[Dataset items]
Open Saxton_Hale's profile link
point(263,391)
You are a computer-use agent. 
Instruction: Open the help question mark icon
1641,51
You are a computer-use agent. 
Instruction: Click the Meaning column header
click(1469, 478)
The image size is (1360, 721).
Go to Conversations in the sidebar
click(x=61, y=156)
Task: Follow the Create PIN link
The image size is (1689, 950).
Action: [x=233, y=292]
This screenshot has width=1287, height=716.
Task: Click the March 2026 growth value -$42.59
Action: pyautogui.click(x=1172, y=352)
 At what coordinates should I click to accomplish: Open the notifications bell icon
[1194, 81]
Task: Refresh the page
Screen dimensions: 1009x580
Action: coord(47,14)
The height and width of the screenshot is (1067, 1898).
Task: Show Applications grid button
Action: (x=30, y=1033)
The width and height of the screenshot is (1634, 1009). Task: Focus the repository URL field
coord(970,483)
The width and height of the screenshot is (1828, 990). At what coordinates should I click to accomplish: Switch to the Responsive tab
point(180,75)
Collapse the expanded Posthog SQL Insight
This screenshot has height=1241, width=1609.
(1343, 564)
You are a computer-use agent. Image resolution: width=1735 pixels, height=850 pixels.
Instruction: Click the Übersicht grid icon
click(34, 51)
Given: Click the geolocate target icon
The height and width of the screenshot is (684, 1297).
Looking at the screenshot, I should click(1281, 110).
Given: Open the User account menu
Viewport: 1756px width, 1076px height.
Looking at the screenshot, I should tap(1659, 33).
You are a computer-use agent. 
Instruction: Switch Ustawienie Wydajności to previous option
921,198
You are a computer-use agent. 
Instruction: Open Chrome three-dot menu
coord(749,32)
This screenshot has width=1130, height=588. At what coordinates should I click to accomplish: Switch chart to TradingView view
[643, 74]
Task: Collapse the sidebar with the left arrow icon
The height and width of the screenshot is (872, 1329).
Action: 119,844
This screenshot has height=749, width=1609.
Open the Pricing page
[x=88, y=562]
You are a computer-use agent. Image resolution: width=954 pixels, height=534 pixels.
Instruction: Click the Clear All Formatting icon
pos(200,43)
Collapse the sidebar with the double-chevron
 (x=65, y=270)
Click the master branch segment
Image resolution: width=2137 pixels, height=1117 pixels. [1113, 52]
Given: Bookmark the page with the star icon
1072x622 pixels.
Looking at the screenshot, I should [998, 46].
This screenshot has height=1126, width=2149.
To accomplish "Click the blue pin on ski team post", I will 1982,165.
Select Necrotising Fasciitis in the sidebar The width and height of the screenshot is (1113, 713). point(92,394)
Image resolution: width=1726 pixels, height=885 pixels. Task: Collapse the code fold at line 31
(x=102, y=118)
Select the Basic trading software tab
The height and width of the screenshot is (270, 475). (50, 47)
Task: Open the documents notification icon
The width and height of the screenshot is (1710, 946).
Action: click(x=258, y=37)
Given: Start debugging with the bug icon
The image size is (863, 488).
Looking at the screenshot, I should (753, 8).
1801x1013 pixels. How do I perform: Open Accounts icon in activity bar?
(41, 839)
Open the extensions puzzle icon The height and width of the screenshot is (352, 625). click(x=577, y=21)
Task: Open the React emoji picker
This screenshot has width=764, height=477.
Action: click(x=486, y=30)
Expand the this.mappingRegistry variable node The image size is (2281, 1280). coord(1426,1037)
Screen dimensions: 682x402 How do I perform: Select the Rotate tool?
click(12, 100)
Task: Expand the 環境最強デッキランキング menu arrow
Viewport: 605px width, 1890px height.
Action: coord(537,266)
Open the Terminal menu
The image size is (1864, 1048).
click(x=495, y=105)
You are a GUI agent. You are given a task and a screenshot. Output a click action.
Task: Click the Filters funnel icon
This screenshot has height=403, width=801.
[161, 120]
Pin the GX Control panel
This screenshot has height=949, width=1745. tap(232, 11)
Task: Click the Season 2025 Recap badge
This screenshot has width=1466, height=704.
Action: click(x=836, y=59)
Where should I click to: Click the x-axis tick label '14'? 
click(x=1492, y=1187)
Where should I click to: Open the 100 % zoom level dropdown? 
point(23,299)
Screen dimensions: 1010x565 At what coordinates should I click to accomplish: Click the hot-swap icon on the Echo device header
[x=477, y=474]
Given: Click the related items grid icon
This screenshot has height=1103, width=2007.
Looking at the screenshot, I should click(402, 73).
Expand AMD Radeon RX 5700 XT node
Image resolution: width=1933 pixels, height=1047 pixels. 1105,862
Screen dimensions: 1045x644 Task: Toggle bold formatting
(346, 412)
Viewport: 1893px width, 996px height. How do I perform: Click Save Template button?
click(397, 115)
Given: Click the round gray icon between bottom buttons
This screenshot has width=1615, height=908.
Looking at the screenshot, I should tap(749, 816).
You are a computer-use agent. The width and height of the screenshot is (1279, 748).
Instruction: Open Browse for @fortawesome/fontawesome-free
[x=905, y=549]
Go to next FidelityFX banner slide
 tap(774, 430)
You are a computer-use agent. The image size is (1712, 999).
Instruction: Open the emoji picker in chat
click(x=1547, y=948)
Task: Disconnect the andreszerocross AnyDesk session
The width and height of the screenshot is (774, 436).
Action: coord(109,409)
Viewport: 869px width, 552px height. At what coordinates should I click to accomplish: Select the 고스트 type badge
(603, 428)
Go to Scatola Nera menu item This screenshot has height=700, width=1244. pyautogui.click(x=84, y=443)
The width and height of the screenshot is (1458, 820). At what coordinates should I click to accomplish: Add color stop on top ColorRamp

[EXERCISE OBJECTIVE] Exactly reproduce every line of the data above.

[ANSWER SECTION]
Open Saxton_Hale's profile link
point(263,391)
You are a computer-use agent. 
Instruction: Open the help question mark icon
1641,51
You are a computer-use agent. 
Instruction: Click the Meaning column header
click(1469, 478)
The image size is (1360, 721).
Go to Conversations in the sidebar
click(x=61, y=156)
Task: Follow the Create PIN link
The image size is (1689, 950).
Action: [x=233, y=292]
This screenshot has width=1287, height=716.
Task: Click the March 2026 growth value -$42.59
Action: pyautogui.click(x=1172, y=352)
 At what coordinates should I click to accomplish: Open the notifications bell icon
[1194, 81]
Task: Refresh the page
Screen dimensions: 1009x580
Action: coord(47,14)
The height and width of the screenshot is (1067, 1898).
Task: Show Applications grid button
Action: (x=30, y=1033)
The width and height of the screenshot is (1634, 1009). Task: Focus the repository URL field
coord(970,483)
The width and height of the screenshot is (1828, 990). At what coordinates should I click to accomplish: Switch to the Responsive tab
point(180,75)
Collapse the expanded Posthog SQL Insight
This screenshot has height=1241, width=1609.
(1343, 564)
You are a computer-use agent. Image resolution: width=1735 pixels, height=850 pixels.
Instruction: Click the Übersicht grid icon
click(34, 51)
Given: Click the geolocate target icon
The height and width of the screenshot is (684, 1297).
Looking at the screenshot, I should click(1281, 110).
Given: Open the User account menu
Viewport: 1756px width, 1076px height.
Looking at the screenshot, I should tap(1659, 33).
You are a computer-use agent. 
Instruction: Switch Ustawienie Wydajności to previous option
921,198
You are a computer-use agent. 
Instruction: Open Chrome three-dot menu
coord(749,32)
This screenshot has width=1130, height=588. At what coordinates should I click to accomplish: Switch chart to TradingView view
[643, 74]
Task: Collapse the sidebar with the left arrow icon
The height and width of the screenshot is (872, 1329).
Action: 119,844
This screenshot has height=749, width=1609.
Open the Pricing page
[x=88, y=562]
You are a computer-use agent. Image resolution: width=954 pixels, height=534 pixels.
Instruction: Click the Clear All Formatting icon
pos(200,43)
Collapse the sidebar with the double-chevron
 (x=65, y=270)
Click the master branch segment
Image resolution: width=2137 pixels, height=1117 pixels. [1113, 52]
Given: Bookmark the page with the star icon
1072x622 pixels.
Looking at the screenshot, I should [998, 46].
This screenshot has height=1126, width=2149.
To accomplish "Click the blue pin on ski team post", I will 1982,165.
Select Necrotising Fasciitis in the sidebar The width and height of the screenshot is (1113, 713). point(92,394)
Image resolution: width=1726 pixels, height=885 pixels. Task: Collapse the code fold at line 31
(x=102, y=118)
Select the Basic trading software tab
The height and width of the screenshot is (270, 475). (50, 47)
Task: Open the documents notification icon
The width and height of the screenshot is (1710, 946).
Action: click(x=258, y=37)
Given: Start debugging with the bug icon
The image size is (863, 488).
Looking at the screenshot, I should (753, 8).
1801x1013 pixels. How do I perform: Open Accounts icon in activity bar?
(41, 839)
Open the extensions puzzle icon The height and width of the screenshot is (352, 625). click(x=577, y=21)
Task: Open the React emoji picker
This screenshot has width=764, height=477.
Action: click(x=486, y=30)
Expand the this.mappingRegistry variable node The image size is (2281, 1280). coord(1426,1037)
Screen dimensions: 682x402 How do I perform: Select the Rotate tool?
click(12, 100)
Task: Expand the 環境最強デッキランキング menu arrow
Viewport: 605px width, 1890px height.
Action: coord(537,266)
Open the Terminal menu
The image size is (1864, 1048).
click(x=495, y=105)
You are a GUI agent. You are given a task and a screenshot. Output a click action.
Task: Click the Filters funnel icon
This screenshot has height=403, width=801.
[161, 120]
Pin the GX Control panel
This screenshot has height=949, width=1745. tap(232, 11)
Task: Click the Season 2025 Recap badge
This screenshot has width=1466, height=704.
Action: click(x=836, y=59)
Where should I click to: Click the x-axis tick label '14'? 
click(x=1492, y=1187)
Where should I click to: Open the 100 % zoom level dropdown? 
point(23,299)
Screen dimensions: 1010x565 At what coordinates should I click to accomplish: Click the hot-swap icon on the Echo device header
[x=477, y=474]
Given: Click the related items grid icon
This screenshot has height=1103, width=2007.
Looking at the screenshot, I should click(402, 73).
Expand AMD Radeon RX 5700 XT node
Image resolution: width=1933 pixels, height=1047 pixels. 1105,862
Screen dimensions: 1045x644 Task: Toggle bold formatting
(346, 412)
Viewport: 1893px width, 996px height. How do I perform: Click Save Template button?
click(397, 115)
Given: Click the round gray icon between bottom buttons
This screenshot has width=1615, height=908.
Looking at the screenshot, I should tap(749, 816).
You are a computer-use agent. The width and height of the screenshot is (1279, 748).
Instruction: Open Browse for @fortawesome/fontawesome-free
[x=905, y=549]
Go to next FidelityFX banner slide
 tap(774, 430)
You are a computer-use agent. The image size is (1712, 999).
Instruction: Open the emoji picker in chat
click(x=1547, y=948)
Task: Disconnect the andreszerocross AnyDesk session
The width and height of the screenshot is (774, 436).
Action: coord(109,409)
Viewport: 869px width, 552px height. At what coordinates should I click to accomplish: Select the 고스트 type badge
(603, 428)
Go to Scatola Nera menu item This screenshot has height=700, width=1244. pyautogui.click(x=84, y=443)
The width and height of the screenshot is (1458, 820). At what coordinates should I click to accomplish: Add color stop on top ColorRamp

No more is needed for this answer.